Aliás, como não ficar feliz em falar sobre literatura para as pessoas? Algo tão mágico e que mudou para sempre minha vida. Creio que muito do que sou hoje – deva aos livros, pois sempre me foram amigos fiéis e através da literatura aprendi e desbravei oceanos que nunca sequer imaginei que poderia fazer.

Ler é poder, já dizia Jean-Paul Sartre (filósofo francês). Então vejam: “Se ler é poder, se conhecimento é poder, logo aprender é o teu super-poder!” E é através da literatura que todos nós podemos ter esse super-poder. Eis então um belo gancho para começarmos a gostar de ler, não é verdade? Contudo, uma ressalva se faz necessário que é justamente se pensarmos no oposto, ou seja, não ler.

Vejam, o homem e a mulher são seres que falam. A palavra se encontra no limiar do universo humano, pois é ela que caracteriza fundamentalmente o homem e o distingue do animal. Em outras palavras, a linguagem animal visa à adaptação a uma situação concreta, enquanto a linguagem humana intervém como um abstrato da situação. A palavra distancia o homem da experiência vivida, tornando-o capaz de reorganizá-la numa outra totalidade, que lhe dará um novo sentido.

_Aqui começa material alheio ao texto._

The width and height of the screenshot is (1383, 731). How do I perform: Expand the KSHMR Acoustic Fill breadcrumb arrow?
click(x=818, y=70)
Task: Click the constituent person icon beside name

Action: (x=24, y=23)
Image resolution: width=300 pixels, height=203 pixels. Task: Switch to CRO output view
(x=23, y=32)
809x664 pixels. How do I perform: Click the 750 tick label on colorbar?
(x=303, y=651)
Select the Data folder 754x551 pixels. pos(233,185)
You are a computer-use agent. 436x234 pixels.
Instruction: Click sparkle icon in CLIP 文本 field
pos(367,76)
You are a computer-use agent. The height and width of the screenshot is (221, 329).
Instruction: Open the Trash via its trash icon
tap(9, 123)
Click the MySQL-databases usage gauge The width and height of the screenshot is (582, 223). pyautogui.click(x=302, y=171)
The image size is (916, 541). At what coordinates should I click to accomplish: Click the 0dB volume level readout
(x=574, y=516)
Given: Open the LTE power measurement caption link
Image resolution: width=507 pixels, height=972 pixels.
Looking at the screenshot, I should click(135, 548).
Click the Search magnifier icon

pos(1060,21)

É pela palavra que somos capazes de nos situar no tempo, lembrando o que ocorreu no passado e antecipando o futuro pelo pensamento. Enquanto o animal vive sempre no presente, as dimensões humanas se ampliam para além de cada momento.

A linguagem, ao mesmo tempo que permite o distanciamento do homem sobre o mundo, por meio da representação simbólica e abstrata, também é o que permitirá o retorno ao mundo para transformá-lo.

Portanto, se o homem não tem oportunidade de desenvolver e enriquecer a linguagem, torna-se incapaz não só de compreender o mundo que o cerca, mas também de agir sobre ele.

Na literatura, é belo (e triste) o exemplo que Graciliano Ramos nos dá com Fabiano, personagem principal de Vidas Secas. A pobreza do seu vocabulário prejudica a tomada de consciência da exploração a que é submetido, e a intuição que tem de sua situação não é suficiente para ajudá-lo a reagir de outro modo. Outro exemplo é o que o escritor inglês George Orwell apresenta no seu livro 1984, onde, num mundo do futuro dominado pelo poder totalitário, uma das tentativas de esmagamento da oposição crítica consistia na simplificação do vocabulário realizada pela “Novilíngua”. Toda gama de sinônimos era reduzida cada vez mais, logo: pobreza no falar, pobreza no pensar, impotência no agir. 

Ora, se a palavra, que distingue o homem de todos os seres vivos, se encontra enfraquecida na sua possibilidade de expressão, é o próprio homem que se desumaniza amigos e amigas. Eis aí um belo convite para lermos mais e mais. Viva a literatura – hoje e sempre...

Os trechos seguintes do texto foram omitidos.